INFORMATION SHOWN ::
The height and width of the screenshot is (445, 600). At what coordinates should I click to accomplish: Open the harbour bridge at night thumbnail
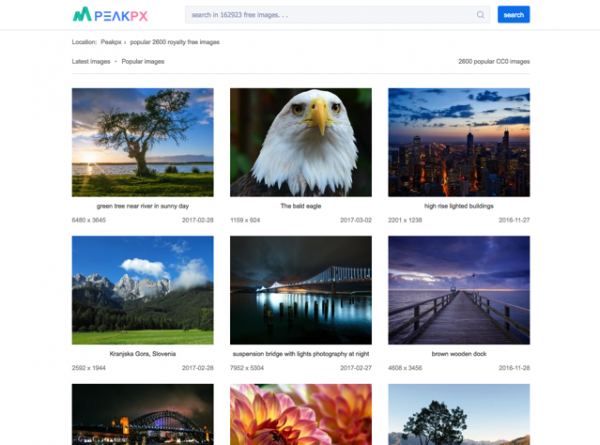[143, 415]
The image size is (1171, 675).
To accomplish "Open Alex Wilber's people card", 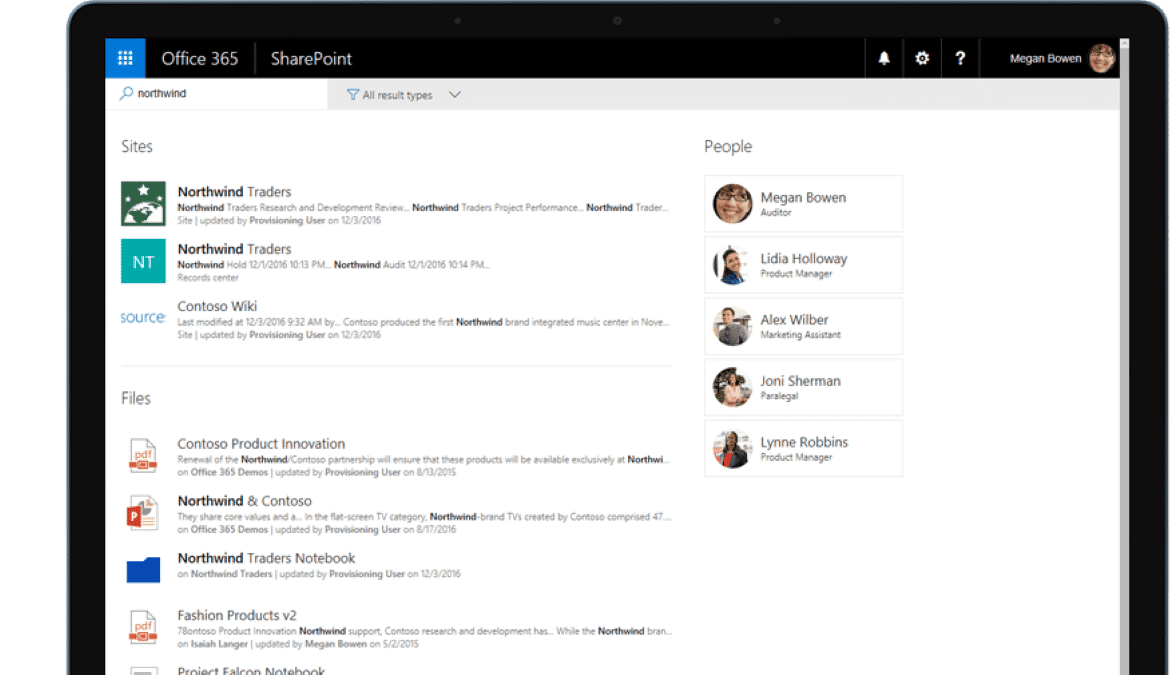I will click(x=803, y=326).
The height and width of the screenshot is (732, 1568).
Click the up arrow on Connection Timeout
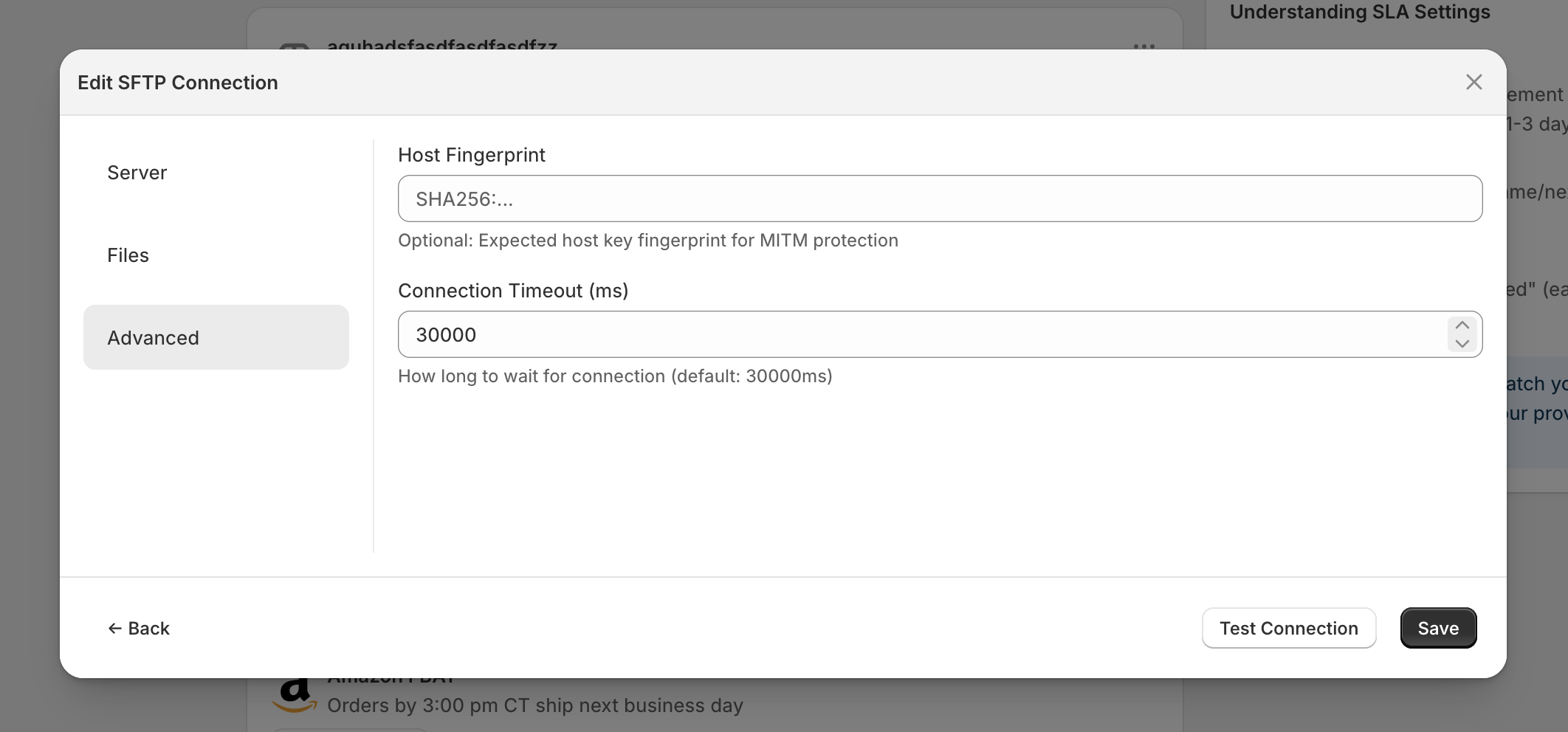pos(1461,324)
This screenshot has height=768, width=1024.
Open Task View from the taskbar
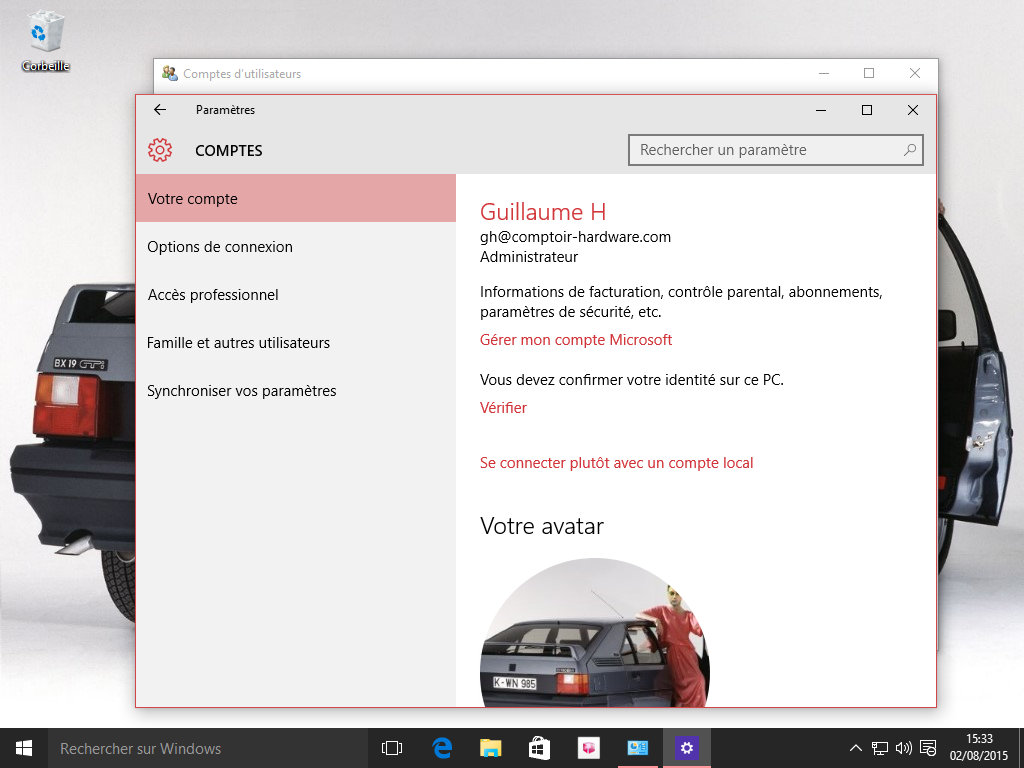(x=392, y=748)
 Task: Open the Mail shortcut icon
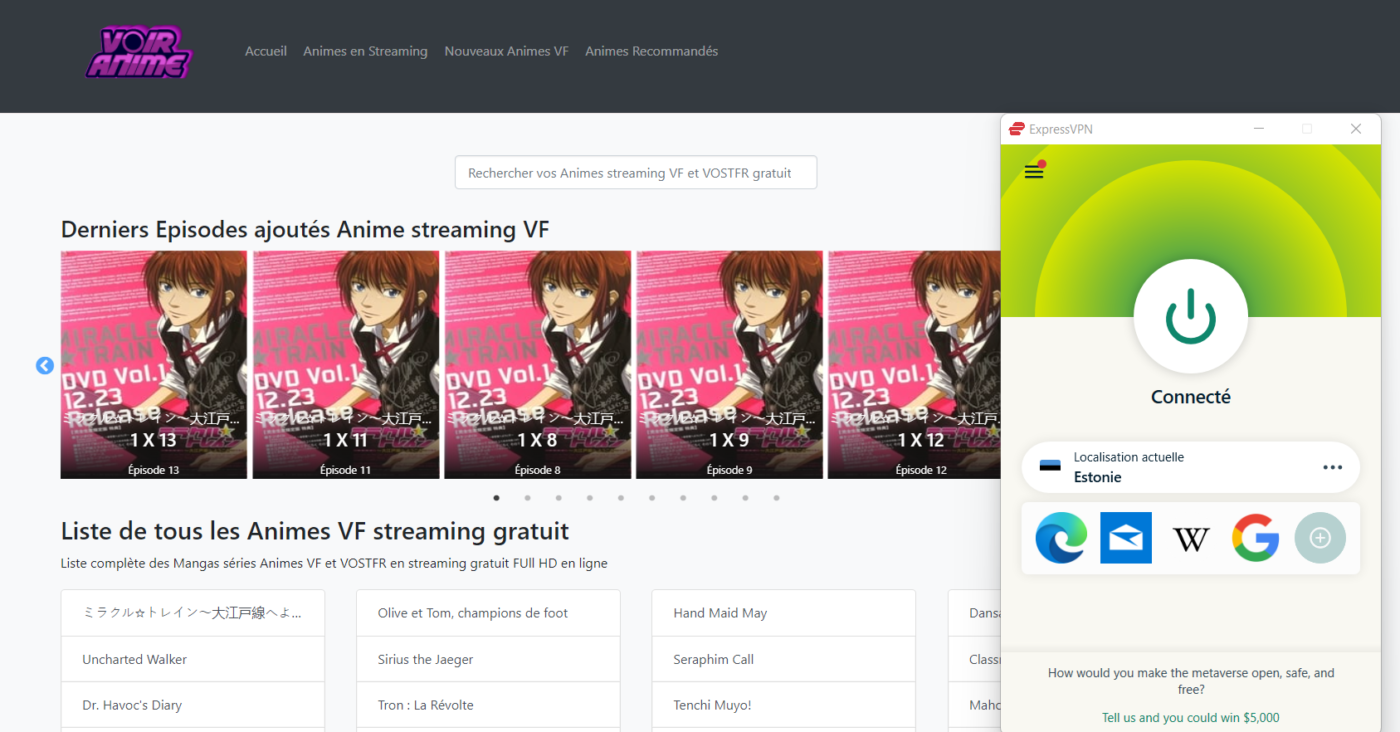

WHAT YOU NEED TO DO :: Only the lines from the one containing "Click the up arrow on Connection Timeout" through the final line of the records should be transcribed, exactly and with no pictures.

YOUR RESPONSE ::
Click the up arrow on Connection Timeout
pos(1461,324)
This screenshot has height=768, width=1024.
Open Task View from the taskbar
(x=392, y=748)
 Task: Open the Mail shortcut icon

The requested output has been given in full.